Among employed women in the current study, 55.2% considered irregular eating times during working hours and long working hours as main barriers for insulin use in the management of gestational diabetes while lack of privacy during injection was considered a barrier by 48.3% of patients. Women with past history of insulin therapy were more likely than those without such history to consider long working hours and lack of privacy during injection as barriers to have insulin. This is again is expected due to their previous experience. Higher educated women were more likely to consider long working hours and irregular eating times during working hours as barrier to initiate insulin therapy in the management of GDM. Women with moderate income were more likely than those of low income to consider long working hours, irregular eating times during working hours and lack of privacy during injection as barriers to initiate insulin therapy.
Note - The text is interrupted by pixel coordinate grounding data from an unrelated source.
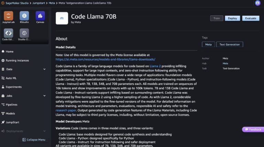Click the user profile avatar icon

point(258,3)
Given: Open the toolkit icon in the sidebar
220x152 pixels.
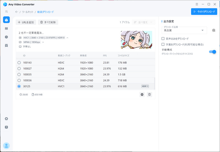Looking at the screenshot, I should pyautogui.click(x=6, y=20).
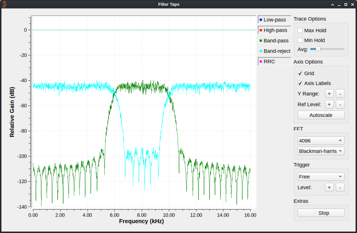
Task: Expand the Trigger mode Free dropdown
Action: point(321,176)
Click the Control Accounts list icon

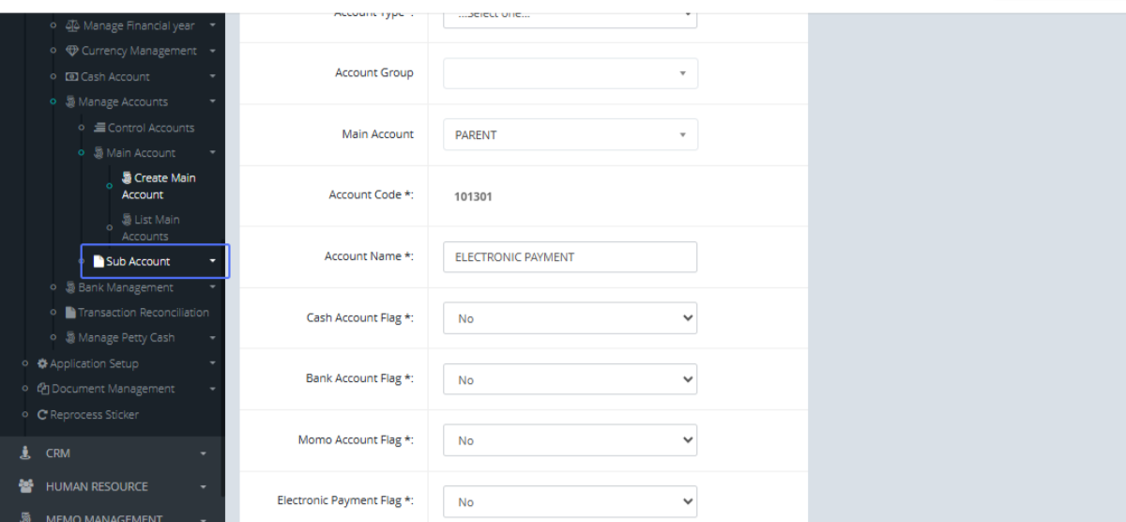click(99, 128)
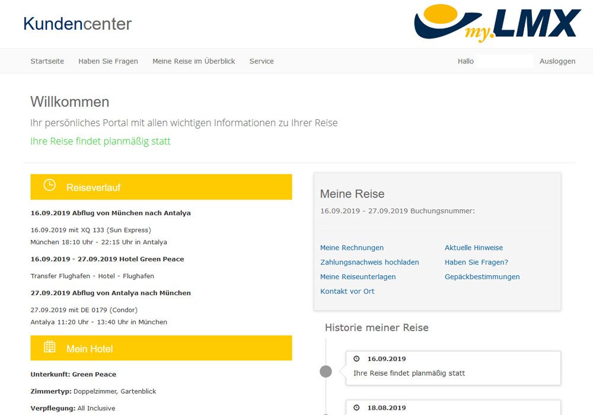593x415 pixels.
Task: Open Meine Rechnungen link
Action: point(352,248)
Hui et al. reported that quick adaptation to dietary management in a short time period created challenges for women with GDM [29] .
The current study revealed that facilitating access to healthcare services, engaging the patient in decision-making and development of the treatment plan, activate virtual clinics and social media for remote follow-up and organize social support groups for pregnant women who use insulin to share their experiences are the most frequently reported possible solutions to initiate and commit to insulin therapy. These strategies may assist women as well as their health professionals concerning how best to meet the needs of women with gestational diabetes as well as their families to achieve optimal glycemic control and consequently reduce adverse outcomes for those women and their babies [17] [30] [31] .
Few but important limitations of this study should be addressed. First of all, being a single center study is an important limitation that could affect negatively the ability to generalize the findings over other settings. Utilizing a self-administered tool to collect data is another limitation, which is subjected to bias. Despite of those limitations, the study could have both clinical as well as public health importance in detecting important barriers to initiate insulin in women with GDM and set possible solutions to overcome these barriers.
In conclusion, various barriers were identified against initiation of insulin therapy in the management of gestational diabetes; mostly due to personal factors, misconception and work-related factors. Facilitating access to healthcare services, engaging the patient in decision-making and development of the treatment plan, activate virtual clinics and social media for remote follow-up and organize social support groups for pregnant women who use insulin to share their experiences were the most frequently reported possible solutions recommended by women to initiate and commit to insulin therapy. Further multi-center study is needed to have a much better overview of the situation in Makkah.